The next step is for the Council of the EU and the European Parliament to consider the draft Amending Delegated Regulation. If neither the Council or the Parliament object, it will be published in the Official Journal of the European Union and will enter into force on the twentieth day following that of its publication.

EMIR and SFTR: ESMA reports on quality of data published

The European Securities and Markets Authority (ESMA) has published its first annual data quality report highlighting its supervisory activities relating to the quality of data reported to trade repositories under the European Market Infrastructure Regulation (EMIR) and the Regulation on reporting and transparency of securities financing transactions (SFTR). The report aims to provide an overview of the state of play under the two reporting regimes and provide information on national competent authorities’ and ESMA’s ongoing work to improve the quality of the data.
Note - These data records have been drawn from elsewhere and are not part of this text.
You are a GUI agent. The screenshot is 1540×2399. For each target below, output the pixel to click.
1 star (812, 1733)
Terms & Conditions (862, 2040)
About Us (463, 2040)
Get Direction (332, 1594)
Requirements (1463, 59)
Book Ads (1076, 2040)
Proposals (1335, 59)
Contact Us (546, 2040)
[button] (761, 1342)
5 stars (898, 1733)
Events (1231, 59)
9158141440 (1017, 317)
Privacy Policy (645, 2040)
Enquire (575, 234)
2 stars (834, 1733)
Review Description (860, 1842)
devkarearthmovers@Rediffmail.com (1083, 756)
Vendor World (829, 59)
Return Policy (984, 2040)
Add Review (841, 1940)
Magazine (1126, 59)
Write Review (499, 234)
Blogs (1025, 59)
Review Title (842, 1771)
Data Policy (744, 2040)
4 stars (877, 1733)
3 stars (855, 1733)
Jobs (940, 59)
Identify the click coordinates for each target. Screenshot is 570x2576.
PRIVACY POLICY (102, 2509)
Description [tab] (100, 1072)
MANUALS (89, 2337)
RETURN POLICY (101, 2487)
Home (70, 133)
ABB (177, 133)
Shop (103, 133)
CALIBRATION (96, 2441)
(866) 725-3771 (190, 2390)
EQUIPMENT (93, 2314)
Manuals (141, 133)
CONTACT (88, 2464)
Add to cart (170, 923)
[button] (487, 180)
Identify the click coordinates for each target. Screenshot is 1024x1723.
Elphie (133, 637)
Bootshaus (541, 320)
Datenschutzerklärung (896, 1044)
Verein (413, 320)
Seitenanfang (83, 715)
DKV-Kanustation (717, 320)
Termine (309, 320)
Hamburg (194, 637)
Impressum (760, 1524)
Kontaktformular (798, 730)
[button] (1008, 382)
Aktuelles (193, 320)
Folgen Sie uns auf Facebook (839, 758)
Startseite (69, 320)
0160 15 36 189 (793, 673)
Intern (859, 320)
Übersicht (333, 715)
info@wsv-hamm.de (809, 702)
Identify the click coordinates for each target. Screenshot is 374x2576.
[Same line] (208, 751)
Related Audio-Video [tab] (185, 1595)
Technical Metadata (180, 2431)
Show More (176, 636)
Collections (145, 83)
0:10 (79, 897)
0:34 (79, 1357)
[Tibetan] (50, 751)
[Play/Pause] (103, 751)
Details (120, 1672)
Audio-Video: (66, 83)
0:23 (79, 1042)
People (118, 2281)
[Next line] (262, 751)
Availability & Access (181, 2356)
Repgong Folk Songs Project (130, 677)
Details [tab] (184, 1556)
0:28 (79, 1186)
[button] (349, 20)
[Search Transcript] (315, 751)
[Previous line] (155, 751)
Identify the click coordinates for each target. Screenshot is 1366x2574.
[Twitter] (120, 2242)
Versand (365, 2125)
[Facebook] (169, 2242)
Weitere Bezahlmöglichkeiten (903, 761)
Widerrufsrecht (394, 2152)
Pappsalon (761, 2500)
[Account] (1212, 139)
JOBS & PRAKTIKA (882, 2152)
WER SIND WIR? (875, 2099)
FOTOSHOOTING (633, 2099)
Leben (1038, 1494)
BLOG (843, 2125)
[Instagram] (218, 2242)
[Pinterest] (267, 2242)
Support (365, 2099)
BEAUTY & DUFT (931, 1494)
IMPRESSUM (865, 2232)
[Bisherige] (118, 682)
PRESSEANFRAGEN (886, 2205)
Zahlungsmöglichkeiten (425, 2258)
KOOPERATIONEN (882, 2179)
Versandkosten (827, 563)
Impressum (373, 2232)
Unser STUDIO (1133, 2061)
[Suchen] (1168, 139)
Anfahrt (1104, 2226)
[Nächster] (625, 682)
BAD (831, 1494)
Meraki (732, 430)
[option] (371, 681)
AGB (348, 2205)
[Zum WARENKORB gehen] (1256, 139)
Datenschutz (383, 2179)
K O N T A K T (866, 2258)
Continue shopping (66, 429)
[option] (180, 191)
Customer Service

LIBOR transition: FMSB case studies for conduct risk in back book transition

The Fixed Income, Currencies and Commodities (FICC) Markets Standards Board (FMSB) has published a Spotlight Review on “LIBOR transition – Case studies for navigating conduct risks in back book transition“.

The FMSB notes that this Spotlight Review builds on, and should be read in conjunction with, its first series of “LIBOR transition – Case studies for navigating conduct risks“, published in June 2020, which focused on moving new business off LIBOR. The latest paper examines certain risks to market fairness and effectiveness that might arise when transitioning existing LIBOR-based contracts with maturities extending beyond end-2021 to alternative risk-free rates. The FMSB states that it will be of interest to market participants across the sell-side, buy-side and corporates, and could be used to help inform the identification and management of certain LIBOR transition-related risks.